The trouble is that the window of comprehension for understanding something you coast by in a bobsled can be measured in micro-seconds, and the new Snowman just doesn't cut it. Blaine Gibson had fully absorbed this fact of theme park life and was a master at sculpting figures just the correct side of impossible to read in a flash. Think of all the figures in Pirates of the Caribbean, sculpted in mid-smile or mid-scowl. Think of the Hitch-hiking Ghosts, with their hugely exaggerated extended thumbs.

Think of how much artistic skill it takes to correctly draw attention to something as small as a thumb.

Blaine sculpted Harold's scowling face in a permanent scream for a reason, and he gave him huge reaching hands for a reason, and grossly exaggerated their size so you couldn't miss them. That version of the Matterhorn's monster was fit for the job.

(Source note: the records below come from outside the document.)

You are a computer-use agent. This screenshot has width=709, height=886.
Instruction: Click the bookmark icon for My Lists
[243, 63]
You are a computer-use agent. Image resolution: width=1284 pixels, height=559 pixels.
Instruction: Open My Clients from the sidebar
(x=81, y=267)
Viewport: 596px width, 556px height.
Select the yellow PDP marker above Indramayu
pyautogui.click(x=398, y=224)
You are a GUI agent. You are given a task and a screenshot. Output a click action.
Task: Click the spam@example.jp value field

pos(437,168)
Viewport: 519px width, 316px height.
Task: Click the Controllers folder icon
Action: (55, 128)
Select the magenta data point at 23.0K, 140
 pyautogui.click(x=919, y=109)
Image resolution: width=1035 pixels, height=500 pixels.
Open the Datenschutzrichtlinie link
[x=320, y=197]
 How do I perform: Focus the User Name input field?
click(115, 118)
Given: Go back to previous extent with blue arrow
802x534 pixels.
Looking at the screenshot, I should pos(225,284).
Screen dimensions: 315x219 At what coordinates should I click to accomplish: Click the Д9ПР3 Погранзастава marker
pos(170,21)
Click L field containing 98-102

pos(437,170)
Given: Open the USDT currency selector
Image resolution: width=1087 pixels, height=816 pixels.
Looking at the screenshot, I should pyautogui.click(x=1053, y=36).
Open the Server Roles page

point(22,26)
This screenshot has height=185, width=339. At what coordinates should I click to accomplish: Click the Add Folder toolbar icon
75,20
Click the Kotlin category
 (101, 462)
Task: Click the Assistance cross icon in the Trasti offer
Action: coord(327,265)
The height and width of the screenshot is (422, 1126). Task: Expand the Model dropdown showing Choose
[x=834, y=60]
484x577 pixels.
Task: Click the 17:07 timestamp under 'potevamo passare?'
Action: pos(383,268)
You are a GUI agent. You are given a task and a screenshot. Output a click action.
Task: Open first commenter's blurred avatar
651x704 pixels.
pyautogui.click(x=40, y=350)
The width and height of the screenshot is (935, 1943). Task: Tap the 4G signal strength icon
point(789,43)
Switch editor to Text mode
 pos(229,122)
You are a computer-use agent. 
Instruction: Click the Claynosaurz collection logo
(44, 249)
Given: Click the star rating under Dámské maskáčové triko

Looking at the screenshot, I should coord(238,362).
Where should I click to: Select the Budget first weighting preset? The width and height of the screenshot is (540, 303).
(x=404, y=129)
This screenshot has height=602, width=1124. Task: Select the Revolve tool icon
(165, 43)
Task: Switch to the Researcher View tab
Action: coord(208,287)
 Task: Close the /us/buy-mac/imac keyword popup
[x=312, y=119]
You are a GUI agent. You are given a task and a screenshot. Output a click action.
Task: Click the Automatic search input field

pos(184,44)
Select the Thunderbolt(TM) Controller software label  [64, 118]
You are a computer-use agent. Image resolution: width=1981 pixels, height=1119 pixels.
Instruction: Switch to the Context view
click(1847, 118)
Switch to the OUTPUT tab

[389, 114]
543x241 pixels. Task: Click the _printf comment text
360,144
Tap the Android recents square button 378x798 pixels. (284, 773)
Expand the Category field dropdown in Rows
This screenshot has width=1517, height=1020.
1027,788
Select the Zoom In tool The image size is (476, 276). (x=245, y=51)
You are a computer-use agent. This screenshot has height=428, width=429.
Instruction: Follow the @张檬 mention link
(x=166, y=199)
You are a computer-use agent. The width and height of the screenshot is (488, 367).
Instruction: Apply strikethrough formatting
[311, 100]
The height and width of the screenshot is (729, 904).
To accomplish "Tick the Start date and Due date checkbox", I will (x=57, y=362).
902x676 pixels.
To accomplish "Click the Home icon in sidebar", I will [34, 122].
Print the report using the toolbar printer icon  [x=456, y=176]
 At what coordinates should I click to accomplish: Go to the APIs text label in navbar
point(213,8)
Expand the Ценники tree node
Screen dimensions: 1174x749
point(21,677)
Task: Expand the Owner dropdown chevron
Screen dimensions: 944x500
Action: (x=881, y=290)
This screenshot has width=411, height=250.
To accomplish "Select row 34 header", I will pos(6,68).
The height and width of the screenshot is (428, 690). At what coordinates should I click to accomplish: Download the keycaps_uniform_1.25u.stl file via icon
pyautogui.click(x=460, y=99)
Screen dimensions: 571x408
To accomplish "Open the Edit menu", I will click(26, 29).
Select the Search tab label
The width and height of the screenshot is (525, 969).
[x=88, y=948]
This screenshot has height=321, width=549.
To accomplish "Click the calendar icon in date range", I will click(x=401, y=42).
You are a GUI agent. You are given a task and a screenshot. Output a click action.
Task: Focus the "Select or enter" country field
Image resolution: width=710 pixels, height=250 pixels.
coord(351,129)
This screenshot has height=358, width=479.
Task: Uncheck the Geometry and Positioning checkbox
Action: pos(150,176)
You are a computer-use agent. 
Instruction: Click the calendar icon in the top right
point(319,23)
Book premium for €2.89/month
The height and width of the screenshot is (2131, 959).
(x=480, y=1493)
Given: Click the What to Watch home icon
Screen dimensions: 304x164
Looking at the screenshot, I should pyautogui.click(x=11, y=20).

On a similar track, the same team in 2015 removed the ice crystal scene and replaced it with a new hoard of destroyed Matterhorn ride vehicles, like bobsleds and skyway buckets. The previous ice cavern scene was nothing amazing, but you could look over and see the crystals and hear the music and instantly understand that you were looking at some crystals. The new scene just looks like some random stuff, and you're past it before you can figure it out. Worse, nobody going into the Matterhorn fresh in 2020 (2021?) is going to understand what they're looking at, making it a weird in-joke that doesn't really look like anything. That's a shame, because most of the Matterhorn is spent looking at snowy rocks, and anything to make it feel a bit more like a real place was a help. Like the Snowman figure upgrade, it was a great idea on paper, but in practice is a misfire.

From This 2014 Video
But the change that really stings me is moving your initial encounter with the Snowman to the lift hill. This makes some sense, but those glowing eyes were truly a perfect jump scare, and set the tone for the rest of the downhill chase. The slow ascent up the mountain in the pitch darkness listening to the wind howling built up terrific suspense, increased by the fact that Disney pumped in occasional scream sound effects to this scene. Was it another rider on the coaster, or was it....?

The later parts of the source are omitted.